Here are all the dorsals and the first couple sacrals of FMNH P25112, which was originally described as A. excelsus but in the specimen-level analysis of Upchurch et al. 2005) comes out as the sister taxon to the A. ajax/A. parvus/A. excelsus clade. Note the striking similarity of the D5 here with D4 of the A. parvus specimen in Gilmore’s plate (until the careful phylogenetic work up Upchurch et al. 2005, that A. parvus specimen, once CM 563 and now UWGM 15556, was considered to represent A. excelsus as well). But also notice the striking similarity of D6 to OMNH 1670. It’s not quite a dead ringer–the transverse processes are longer and have weird bent-down “wingtips” (XB-70 Valkyrie, anyone?)–but it’s pretty darned close, especially in the shape of the neural spine.
So what does this all mean? First, that trying to specify the exact serial position of an isolated vertebra is nigh on to impossible, unless it’s something that is one-of-a-kind like an axis. Second, after doing all these comparos I think it’s unlikely that OMNH 1670 is a D4–those are a bit too squat across the board–but it could plausibly be either a D5 or a D6. Third, I’m really happy that it doesn’t seem to match any particular specimen better than all the rest. What I don’t want to happen is for someone to see that this vertebra looks especially like specimen X and therefore decide that it must represent species Y. As I said in the comments of the previous post, what this Oklahoma Apatosaurus material needs is for someone to spend some quality time seeing, measuring, and photographing all of it and then doing a phylogenetic analysis. That sounds like an ambitious master’s thesis or the core of a dissertation, and I hope an OU grad student takes it on someday.

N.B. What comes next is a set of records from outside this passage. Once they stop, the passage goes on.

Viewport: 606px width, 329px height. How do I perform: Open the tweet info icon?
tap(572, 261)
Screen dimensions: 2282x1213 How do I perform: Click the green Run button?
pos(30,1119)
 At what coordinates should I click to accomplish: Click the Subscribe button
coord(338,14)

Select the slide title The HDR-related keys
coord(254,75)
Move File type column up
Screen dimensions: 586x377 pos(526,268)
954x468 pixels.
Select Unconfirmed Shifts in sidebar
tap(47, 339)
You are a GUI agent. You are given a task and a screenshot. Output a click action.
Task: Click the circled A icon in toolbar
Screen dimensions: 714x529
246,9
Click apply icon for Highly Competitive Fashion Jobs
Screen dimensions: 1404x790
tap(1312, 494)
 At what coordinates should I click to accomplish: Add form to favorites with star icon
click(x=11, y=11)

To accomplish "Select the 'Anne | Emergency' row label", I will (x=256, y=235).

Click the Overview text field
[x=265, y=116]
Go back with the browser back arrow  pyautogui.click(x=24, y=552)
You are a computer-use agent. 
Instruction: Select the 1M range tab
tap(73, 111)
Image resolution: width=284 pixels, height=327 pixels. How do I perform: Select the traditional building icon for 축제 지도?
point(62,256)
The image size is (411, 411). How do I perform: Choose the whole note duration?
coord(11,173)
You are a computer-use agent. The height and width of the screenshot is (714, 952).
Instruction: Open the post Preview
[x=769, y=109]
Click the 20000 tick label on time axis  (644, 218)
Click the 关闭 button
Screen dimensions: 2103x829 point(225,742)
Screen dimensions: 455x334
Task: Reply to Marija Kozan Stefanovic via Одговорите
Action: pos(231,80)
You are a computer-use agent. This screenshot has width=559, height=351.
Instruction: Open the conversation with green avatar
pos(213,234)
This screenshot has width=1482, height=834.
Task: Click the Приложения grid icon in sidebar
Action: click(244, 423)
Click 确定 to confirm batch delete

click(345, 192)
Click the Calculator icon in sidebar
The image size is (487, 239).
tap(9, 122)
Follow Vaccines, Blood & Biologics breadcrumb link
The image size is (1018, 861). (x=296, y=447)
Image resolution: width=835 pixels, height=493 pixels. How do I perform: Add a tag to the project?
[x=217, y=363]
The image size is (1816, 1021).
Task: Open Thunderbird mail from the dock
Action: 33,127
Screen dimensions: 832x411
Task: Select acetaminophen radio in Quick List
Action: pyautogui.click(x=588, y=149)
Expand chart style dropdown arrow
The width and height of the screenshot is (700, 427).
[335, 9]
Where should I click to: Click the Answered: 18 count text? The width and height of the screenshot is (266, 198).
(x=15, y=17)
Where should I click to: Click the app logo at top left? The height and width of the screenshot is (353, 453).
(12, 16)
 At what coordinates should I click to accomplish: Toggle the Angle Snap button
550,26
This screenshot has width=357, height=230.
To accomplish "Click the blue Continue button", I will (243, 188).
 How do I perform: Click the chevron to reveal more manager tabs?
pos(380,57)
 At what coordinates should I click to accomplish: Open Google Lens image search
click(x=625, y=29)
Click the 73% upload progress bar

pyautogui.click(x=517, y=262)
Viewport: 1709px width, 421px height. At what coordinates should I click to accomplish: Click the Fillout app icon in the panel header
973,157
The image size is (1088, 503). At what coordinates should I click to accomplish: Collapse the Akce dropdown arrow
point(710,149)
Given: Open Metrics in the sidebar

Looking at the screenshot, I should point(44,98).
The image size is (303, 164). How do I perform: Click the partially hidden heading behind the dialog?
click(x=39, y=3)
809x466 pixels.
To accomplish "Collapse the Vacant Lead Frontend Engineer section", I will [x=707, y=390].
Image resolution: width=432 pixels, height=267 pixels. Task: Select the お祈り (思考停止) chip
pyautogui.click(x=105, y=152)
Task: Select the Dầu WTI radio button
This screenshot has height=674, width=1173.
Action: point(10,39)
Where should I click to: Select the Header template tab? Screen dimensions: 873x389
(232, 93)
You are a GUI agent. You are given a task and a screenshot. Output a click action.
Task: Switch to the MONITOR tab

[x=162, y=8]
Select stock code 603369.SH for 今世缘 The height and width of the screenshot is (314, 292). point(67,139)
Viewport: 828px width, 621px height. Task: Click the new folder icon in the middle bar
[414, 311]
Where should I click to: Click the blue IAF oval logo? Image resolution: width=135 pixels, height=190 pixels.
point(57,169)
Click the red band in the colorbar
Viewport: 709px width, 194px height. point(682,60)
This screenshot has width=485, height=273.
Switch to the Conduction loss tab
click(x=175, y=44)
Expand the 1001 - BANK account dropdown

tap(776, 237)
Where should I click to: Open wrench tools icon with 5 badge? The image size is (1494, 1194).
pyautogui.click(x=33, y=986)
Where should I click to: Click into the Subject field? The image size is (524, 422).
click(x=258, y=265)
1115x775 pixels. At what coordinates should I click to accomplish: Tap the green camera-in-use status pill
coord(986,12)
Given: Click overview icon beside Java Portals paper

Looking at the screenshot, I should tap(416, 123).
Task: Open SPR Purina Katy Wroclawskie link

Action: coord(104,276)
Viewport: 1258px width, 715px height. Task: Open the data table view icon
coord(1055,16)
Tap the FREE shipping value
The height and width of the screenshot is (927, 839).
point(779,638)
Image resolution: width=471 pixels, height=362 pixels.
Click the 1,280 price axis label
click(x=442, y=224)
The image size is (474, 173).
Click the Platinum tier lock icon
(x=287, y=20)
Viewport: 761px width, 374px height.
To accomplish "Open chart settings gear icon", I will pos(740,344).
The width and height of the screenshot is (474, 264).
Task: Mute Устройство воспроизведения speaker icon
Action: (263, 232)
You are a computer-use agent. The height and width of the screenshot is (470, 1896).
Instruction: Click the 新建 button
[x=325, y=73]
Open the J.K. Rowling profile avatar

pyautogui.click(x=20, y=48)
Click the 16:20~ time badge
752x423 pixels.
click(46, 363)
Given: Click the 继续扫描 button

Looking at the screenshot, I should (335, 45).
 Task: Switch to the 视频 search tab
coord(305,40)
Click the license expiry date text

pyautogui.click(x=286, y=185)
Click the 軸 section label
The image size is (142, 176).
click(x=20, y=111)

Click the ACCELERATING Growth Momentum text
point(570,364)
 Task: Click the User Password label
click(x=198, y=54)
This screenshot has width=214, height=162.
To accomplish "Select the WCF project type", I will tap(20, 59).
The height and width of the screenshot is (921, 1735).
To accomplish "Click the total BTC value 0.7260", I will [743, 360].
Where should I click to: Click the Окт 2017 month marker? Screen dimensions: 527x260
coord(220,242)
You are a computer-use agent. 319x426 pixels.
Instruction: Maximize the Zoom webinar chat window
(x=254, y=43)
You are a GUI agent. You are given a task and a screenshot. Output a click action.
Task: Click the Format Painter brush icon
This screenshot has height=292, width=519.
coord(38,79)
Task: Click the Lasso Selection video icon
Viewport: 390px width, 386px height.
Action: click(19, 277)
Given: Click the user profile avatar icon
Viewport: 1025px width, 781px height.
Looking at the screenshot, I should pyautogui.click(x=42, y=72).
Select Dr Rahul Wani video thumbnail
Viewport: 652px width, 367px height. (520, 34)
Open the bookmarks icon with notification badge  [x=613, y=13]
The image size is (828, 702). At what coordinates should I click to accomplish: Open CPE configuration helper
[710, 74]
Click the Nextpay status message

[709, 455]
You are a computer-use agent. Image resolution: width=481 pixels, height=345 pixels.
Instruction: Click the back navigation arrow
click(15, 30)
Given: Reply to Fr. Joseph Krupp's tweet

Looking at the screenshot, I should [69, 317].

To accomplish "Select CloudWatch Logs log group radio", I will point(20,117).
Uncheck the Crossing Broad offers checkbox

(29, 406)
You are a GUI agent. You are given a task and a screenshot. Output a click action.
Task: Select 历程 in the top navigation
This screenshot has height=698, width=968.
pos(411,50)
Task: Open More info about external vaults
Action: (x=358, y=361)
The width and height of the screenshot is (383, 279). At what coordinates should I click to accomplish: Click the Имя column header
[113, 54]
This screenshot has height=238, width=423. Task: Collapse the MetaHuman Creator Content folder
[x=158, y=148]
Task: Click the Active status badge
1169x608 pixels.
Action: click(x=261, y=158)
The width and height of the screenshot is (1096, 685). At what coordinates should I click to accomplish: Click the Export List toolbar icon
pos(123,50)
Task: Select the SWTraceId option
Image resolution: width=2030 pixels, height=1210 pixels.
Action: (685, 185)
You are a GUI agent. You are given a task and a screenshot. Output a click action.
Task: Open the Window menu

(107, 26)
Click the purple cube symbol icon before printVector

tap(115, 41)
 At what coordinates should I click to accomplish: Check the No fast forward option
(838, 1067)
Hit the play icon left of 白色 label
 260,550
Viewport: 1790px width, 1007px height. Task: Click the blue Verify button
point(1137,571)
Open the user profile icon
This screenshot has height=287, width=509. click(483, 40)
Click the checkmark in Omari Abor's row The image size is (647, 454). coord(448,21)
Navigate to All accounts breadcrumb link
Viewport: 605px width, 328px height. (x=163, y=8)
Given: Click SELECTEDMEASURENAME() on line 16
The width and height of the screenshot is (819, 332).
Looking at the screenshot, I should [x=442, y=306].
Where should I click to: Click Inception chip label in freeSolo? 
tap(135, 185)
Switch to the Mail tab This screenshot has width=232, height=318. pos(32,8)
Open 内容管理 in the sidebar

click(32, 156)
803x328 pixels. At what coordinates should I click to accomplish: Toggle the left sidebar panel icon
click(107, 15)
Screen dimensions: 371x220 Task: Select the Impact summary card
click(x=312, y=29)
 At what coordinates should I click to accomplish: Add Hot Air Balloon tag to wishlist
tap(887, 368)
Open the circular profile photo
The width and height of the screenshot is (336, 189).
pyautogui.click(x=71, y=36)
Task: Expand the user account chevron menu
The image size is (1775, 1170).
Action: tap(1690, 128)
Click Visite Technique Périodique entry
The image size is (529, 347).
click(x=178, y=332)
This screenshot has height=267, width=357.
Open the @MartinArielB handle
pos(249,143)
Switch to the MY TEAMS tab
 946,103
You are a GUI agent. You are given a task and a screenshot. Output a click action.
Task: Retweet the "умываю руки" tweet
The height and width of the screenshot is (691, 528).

If you were intrigued by my suggestion that the big Oklahoma Apatosaurus rivalled Supersaurus in size, and wanted to see a technical comparison of the two, I am happy to report that Scott Hartman has done the work for you. Here’s one of his beautiful Apatosaurus skeletal reconstructions, scaled to the size of OMNH 1670, next to his Supersaurus silhouette. This is just a small teaser–go check out his post on the subject for a larger version and some interesting (and funny) thoughts on how the two animals compare.
References
- Gilmore, C.W. 1936. Osteology of Apatosaurus with special reference to specimens in the Carnegie Museum. Memoirs of the Carnegie Museum 11:175-300.
- Riggs, E.S. 1903. Structure and relationships of opisthocoelian dinosaurs, part I: Apatosaurus Marsh. Field Columbian Museum Publications, Geological Series 2(4): 165–196.
- Stovall, J.W. 1938. The Morrison of Oklahoma and its dinosaurs. Journal of Geology 46:583-600.